Drug Guide
Omeprazole
Classification
Therapeutic: Gastrointestinal agent
Pharmacological: Proton pump inhibitor
FDA Approved Indications
- Erosive esophagitis
- Gastroesophageal reflux disease (GERD)
- Duodenal ulcer disease
- Pathologic hypersecretory conditions (including Zollinger-Ellison syndrome)
Mechanism of Action
Omeprazole irreversibly inhibits the H+/K+ ATPase enzyme system of the gastric parietal cells, thereby suppressing gastric acid secretion.
Dosage and Administration
Adult: 20-40 mg once daily before a meal. Duration varies by condition.
Pediatric: Typically, 10-20 mg once daily; dosage depends on age and condition.
Geriatric: Starting dose should be cautious, usually 20 mg daily; monitor for increased risk of adverse effects.
Renal Impairment: No specific dose adjustment is generally required, but caution is advised.
Hepatic Impairment: Use with caution; start with lower doses.
Pharmacokinetics
Absorption: Well absorbed orally with about 35-40% bioavailability.
Distribution: Extensively distributed; protein bound (~95%).
Metabolism: Primarily hepatic via CYP2C19 and CYP3A4 enzymes.
Excretion: Renally and fecally excreted; approximately 80% eliminated in urine.

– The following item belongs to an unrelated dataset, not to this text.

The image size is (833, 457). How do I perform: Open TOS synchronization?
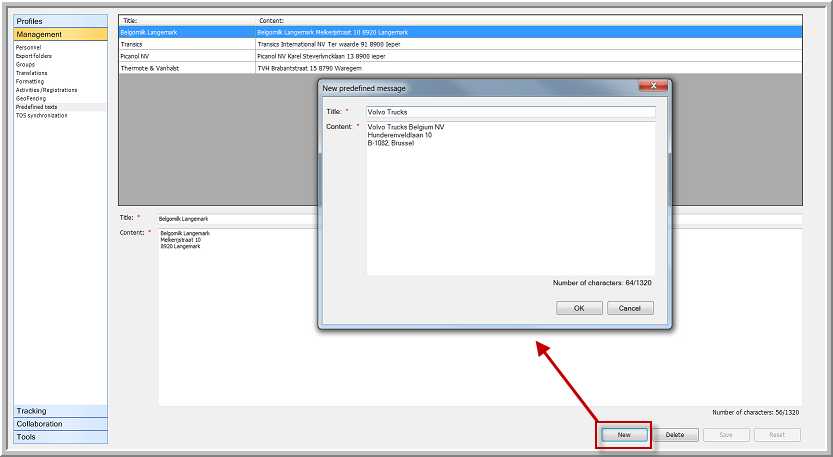(x=42, y=115)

Half Life: 0.5 to 1 hour; however, acid suppression lasts longer due to irreversible enzyme inhibition.
Contraindications
- Hypersensitivity to omeprazole or similar compounds.
Precautions
- Use cautiously in patients on warfarin, methotrexate, or at high risk of fractures, Clostridium difficile-associated diarrhea, pneumonia, etc.
Adverse Reactions - Common
- Headache (Common)
- Nausea/Vomiting (Common)
- diarrhea (Common)
- Abdominal pain (Common)
Adverse Reactions - Serious
- Clostridioides difficile-associated diarrhea (Less common)
- Hypomagnesemia (Rare)
- Bone fractures (with long-term use) (Rare)
- Seizures (due to severe hypomagnesemia) (Rare)
Drug-Drug Interactions
- Clopidogrel (may reduce its efficacy), warfarin (may increase bleeding risk), atazanavir, rilpivirine.
Drug-Food Interactions
- Juice may increase absorption—though not typically significant.
Drug-Herb Interactions
- St. John’s Wort may reduce efficacy of omeprazole.
Nursing Implications
Assessment: Assess for symptoms of GERD, peptic ulcers, and potential side effects.
Diagnoses:
- Risk for infections (e.g., C. difficile), risk for osteoporosis/fractures.
- Impaired gastrointestinal functioning.
Implementation: Administer before meals, usually once daily. Monitor for effectiveness and adverse reactions.
Evaluation: Symptom relief, healing observed via endoscopy if applicable.
Patient/Family Teaching
- Take medication exactly as prescribed, preferably before meals.
- Report persistent or severe side effects, diarrhea, or signs of infection.
- Avoid alcohol, smoking, and NSAIDs unless directed.
- Discuss potential long-term risks (e.g., fractures, hypomagnesemia).
Special Considerations
Black Box Warnings:
- Increased risk of Clostridioides difficile-associated diarrhea.
- Risk of fractures with long-term use.
Genetic Factors: CYP2C19 polymorphisms can affect metabolism and efficacy.
Lab Test Interference: Can interfere with CYP2C19 substrate drugs, impacting therapeutic levels.
Overdose Management
Signs/Symptoms: Rare, but could include nausea, vomiting, sweating, blurred vision.
Treatment: Supportive care; no specific antidote. Dialysis unlikely to be effective due to high protein binding.
Storage and Handling
Storage: Store at room temperature, 20-25°C (68-77°F).
Stability: Stable for 2-3 years when stored properly.